父が顔をおおって泣くとき
私の父は、東京の生まれだ。男子ばかりの工業高校を出たあとに就職し、25歳で母と結婚した。塗装を生業とする職人の祖父のもと、四人兄弟の三男坊として育ったせいか、競うように食べる習慣が抜けず、いまも早食いだ。
そんな父は、どうしても女の子がほしかったらしい。私の名前の由来をたずねたときには「高校生のとき、頭の中に降りてきたんだ」と嘘か本当か分からないエピソードを披露していた。
あまり治安のよくない都会にいた若いころの話をするときは「抗争」「どざえもん」という言葉もちょくちょく飛び出し、私と弟をぎょっとさせた。
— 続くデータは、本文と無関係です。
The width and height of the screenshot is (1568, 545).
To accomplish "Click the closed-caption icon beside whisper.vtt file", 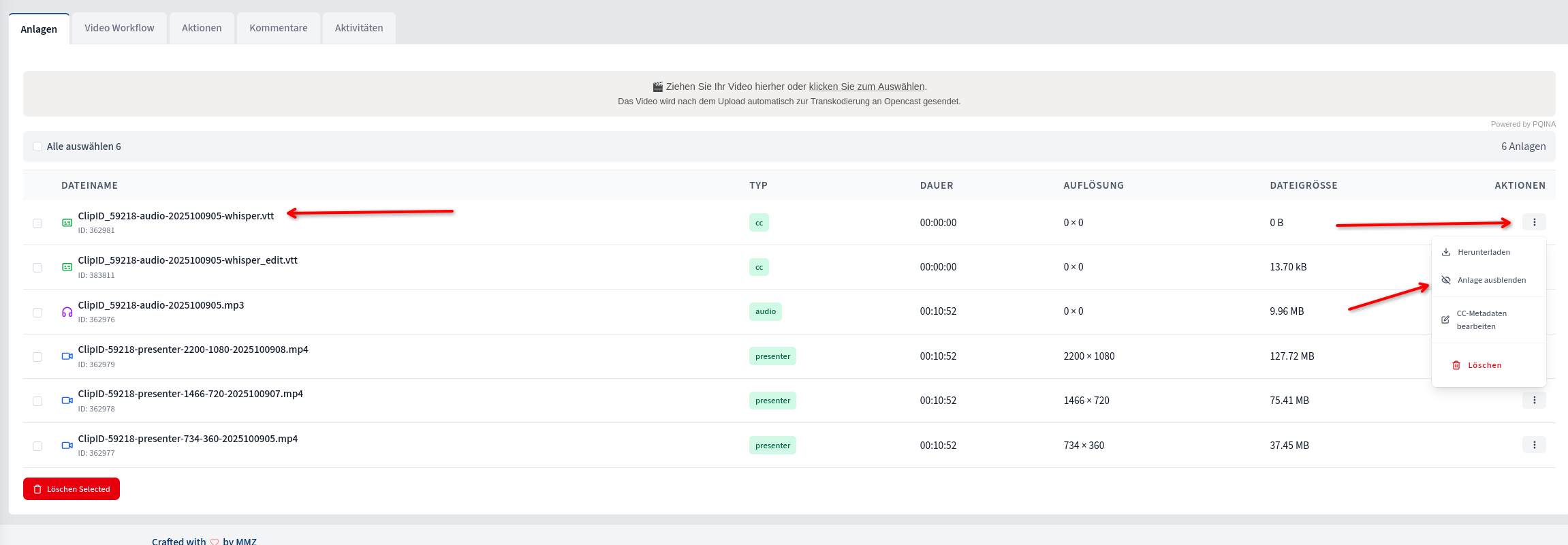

毎日、長い距離を電車で通勤する父の楽しみは読書だった。週末は足繁く図書館に通っていて、よくお供していた私も、しっかりと本好きにしてもらった。
私と弟が就職したあとは、長年の夢だったハーレーダビットソンを買った。若者にまじって大型免許を取り、休みの日には朝四時に起きて一人で運転を楽しんでいた。
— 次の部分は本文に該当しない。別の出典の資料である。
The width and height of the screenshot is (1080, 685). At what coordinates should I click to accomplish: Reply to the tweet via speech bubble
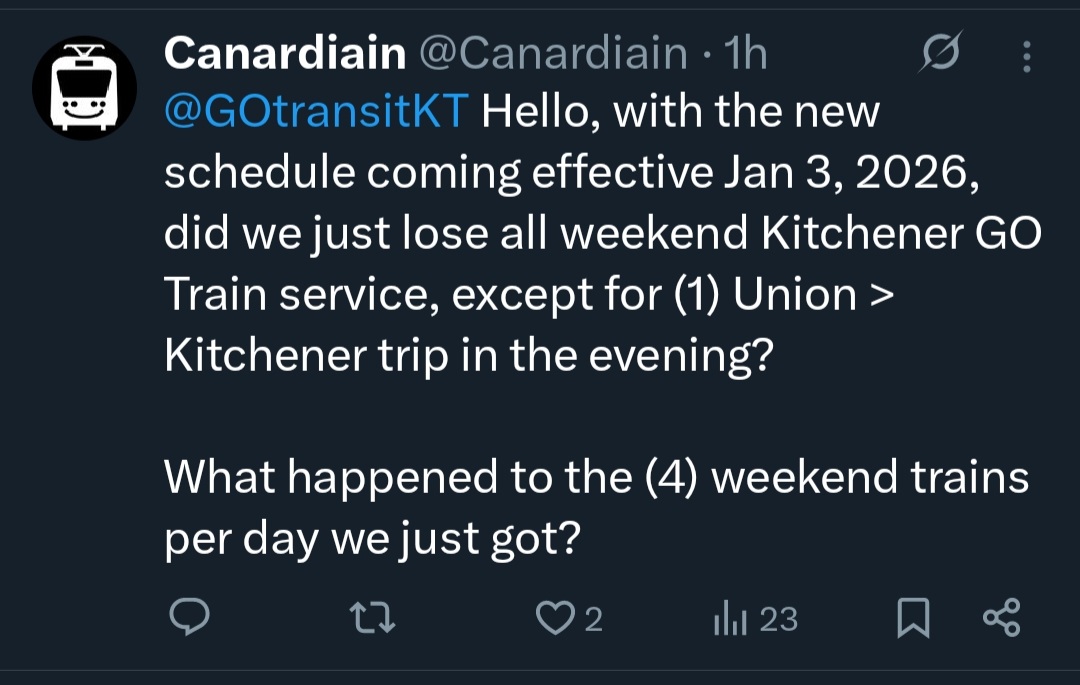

ある日、信号待ちで止まった時にランニングしていた女性に口笛を吹いたそうで「素敵な女性にはそうしないと失礼だろう」と訳のわからないことを言っていた。勘弁してくれ、と頭を抱える私をよそに、父はフフンと口の端を上げ、褒めてほしいと言わんばかりの得意気な表情をしていた。
私が夫を紹介したときも、最初は歳の差に驚いていたくせに、すぐに手のひらを返し「お前のようなじゃじゃ馬には、あれくらい落ち着いた人じゃないとだめだな」とわかったようなことを言っていた。
この結婚を機に私は引っ越し、父に会うことも減った。知り合いのいない遠い土地で暮らす娘を心配していたのだろうけれど、ときどき私の顔を見に来たときは「やっぱ近江牛うまいなぁ!」とこちらが恥ずかしくなるような大声で喜んでいた。
あるとき、両親がこちらに遊びに来たついでに、父がかねてから行きたがっていた京都の店へ行った。父好みの古い居酒屋で、土間の上に簡素なテーブルが並び、壁には所狭しとメニューが貼られていた。
お店に入り、ホクホクとえびす顔で店内を見回しながらおしぼりで手を拭く父は、早くもメニュー選びに夢中だった。母と私はもちろん、私の夫もいける口だ。父は私の方を向き、軽やかな口調で言った。
「俺は生ビール、お前もそれでいいな」
「いや、私はノンアルビールで」
キョトンとする父の横で、母は私たちがこれから何を告げるのかを一瞬で理解したようだった。
「じつは……」
夫が遠慮がちに口を挟んだ。
「なつが、妊娠しまして」
その言葉に、父の手がピタリと止まった。パッと母の顔を見たあとに私たちに視線を向けた。みるみる父の表情がくずれていく。そのまま「ああ」と短く声を上げると、冷えたおしぼりで顔をおおった。
ひとの叫ぶような嬉し涙を見たのは、これが初めてだった。
「やった! やったな! そうか、よかった、よかった……。おめでとう!」
私の妊娠という、これ以上にない分かりやすい理由で泣く父を見ながら、心の中の小さな私も大声を上げて泣いていた。
「両親に愛される行動を」とがんばり続けてきたけれど、そんなものはいらなかった。思い込みに縛られて辛かった過去が小さな私の涙で溶け、みるみる心が軽くなっていった。
「祝杯だな」
そう言って運ばれてきたジョッキを四人で合わせた。父はゆっくりと私を見た。
「ノンアルビールって、まずいよなぁ。残念だったな」とニヤリと笑みを浮かべ、それは美味しそうにビールを飲み干した。